Very recently, I wrote that "Outside of the voting booth, economic boycotts are one of the few but effective means we as citizens and consumers possess to register dissent," encouraging readers to cancel their subscriptions to Disney, which on September 17 pulled Jimmy Kimmel's late night comedy show off its ABC stations under pressure from Trump's FCC.
Now, within a week, Disney has reversed its decision to bow to government censorship, restoring Kimmel to the airwaves, thanks to untold numbers who voted with their pocketbooks.
Even right-wing figures like Ted Cruz and Tucker Carlson found FCC Chair Brendan Carr's threat to suspend the broadcast licenses of stations critical of the President too much to stomach. Senator Cruz called the assault on our First Amendment "dangerous as hell."
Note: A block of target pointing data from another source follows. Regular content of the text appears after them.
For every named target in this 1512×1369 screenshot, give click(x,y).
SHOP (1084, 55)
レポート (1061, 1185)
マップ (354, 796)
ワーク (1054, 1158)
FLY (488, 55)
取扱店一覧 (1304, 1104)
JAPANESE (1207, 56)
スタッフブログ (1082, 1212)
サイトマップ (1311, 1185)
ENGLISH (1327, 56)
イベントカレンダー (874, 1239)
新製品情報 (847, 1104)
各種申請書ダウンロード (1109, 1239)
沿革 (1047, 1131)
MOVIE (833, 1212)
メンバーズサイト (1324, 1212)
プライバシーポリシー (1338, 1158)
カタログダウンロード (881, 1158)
But it wasn't registered Republicans who brought Disney to its senses. Within a day of Disney CEO Bob Iger's call to pull the plug on Kimmel, the company's stock nosedived, erasing billions of dollars from Disney's value. Google searches for "cancel Disney+" skyrocketed. Hundreds of Hollywood stars including comics, writers, actors and directors signed an open letter crafted by the ACLU calling it a "dark moment for free speech" in Amerca. And so many angry consumers went online to suspend their subscriptions to Disney, Hulu and ESPN that the website kept crashing.

Of course Disney execs said it was all a misunderstanding, that Jimmy's "timing" made his remarks seem "insensitive," and that a cordial conversation resolved everything. FCC hit man Carr said he never threatened anybody. "Move along now, nothing to see here, folks." Pay no attention to that man behind the curtain!
But the truth is that the America people and the Almighty Dollar had the final say. Disney miscalculated its bottom line, believing that bowing to Trump meant business as usual. Instead, their brand was tarnished, their subscriber base decimated, their revenues headed down the tubes. It turned out that people cared more than Bob Iger suspected about the U.S. Constitution.
Economic boycotts have a long history of bringing results, from the time of the American Revolution (remember the boycott on English tea?) to the boycott of segregated buses in Montgomery, Alabama, that launched the twentieth century's civil rights movement. Billionaires may own the corporations. But with our everyday decisions about where to shop and how to spend our money, We the People have far more political clout that we know.
The battle isn't over. A few ABC stations that are affiliated with Nextstar and Sinclair Broadcasting are still digging in their heels to keep Kimmel off the air.
- If you’re in a Nexstar (map/list here) or Sinclair (map/list here) TV market, call and email them to demand they resist Trump’s trampling of the First Amendment and air Jimmy Kimmel Live! Contact Nexstar here or contact Sinclair here.
Still, lovers of liberty should celebrate and let it be a lesson. Boycotts are a powerful and peaceful weapon in the arsenal of democracy. Not every win will come so quickly. The fight against autocracy promises to be a long struggle. The Montgomery boycott required nine months. The consumer boycott of South Africa needed thirty years to bring apartheid to an end. But when enough people cast a ballot with their dollars, we eventually win.
We are the super heroes we've been waiting for.